Ha nostalgia di casa?

«L’Australia sarà sempre casa mia ed è bello tornarci a fine stagione: posso bere birra, pescare, fare campeggio. Forse l’Australia mi piace troppo, per questo a fine dicembre vado ad allenarmi due mesi in California: con gli amici ti distrai, una birra chiama l’altra, gli australiani sono socievoli, le feste si sprecano. Ma più invecchio, più le sbornie il giorno dopo peggiorano».

È sempre convinto che passare dalla Moto3 in MotoGP sia stata la scelta giusta?

«Al 100%. Anche se la prima stagione è stata dura, arrivavo con le promesse di una moto straordinaria, ma la realtà si è rivelata diversa. Avrei dovuto prepararmi meglio».

All’arrivo nel Mondiale dormiva nel camion del team. E adesso?

«Dormo ancora nel paddock, però ora ho il motorhome. Quando arrivi da ragazzo in Europa hai già praticamente speso tutti i soldi che hai per correre.
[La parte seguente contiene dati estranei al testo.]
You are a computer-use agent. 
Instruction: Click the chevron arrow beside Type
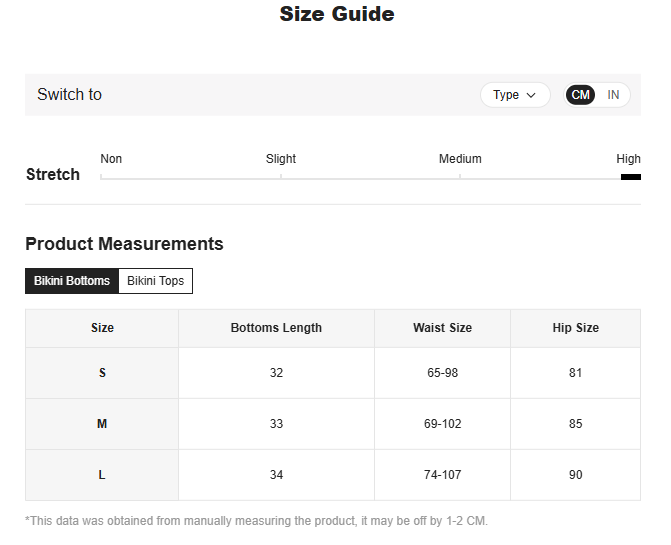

All’epoca non avevo nessuno che mi aiutasse».

Lei non ha una gran relazione con Stoner. Come lo spiega?

«Non c’è un motivo, ma non ho mai avuto nulla in comune con Casey. Ci siamo incrociati una stagione, ma non gli ho mai veramente parlato».

Arrivato in Pramac, subito tutti già le volevano bene.

«In questo team mi sento come a casa. I ragazzi fanno un grande lavoro, ma c’è anche tempo per divertirsi assieme».

Che capo è Francesco Guidotti?

«Molto bravo e molto calmo, un capo così è positivo. Se ti deve dire cose forti lo fa, ma non lo ho mai visto esplodere».

Si parlava di lei per la Ducati ufficiale. Ci sperava?

«Come pilota vuoi sempre di più e ci provi. Ma hanno preso la decisione giusta: mi serve tempo per dimostrare quel che so fare e Danilo se lo merita, dopo tanti anni con moto molto complicate».

Una promessa per questo 2018.

«Un podio. Ma vincessi un’altra gara… E non è così impossibile».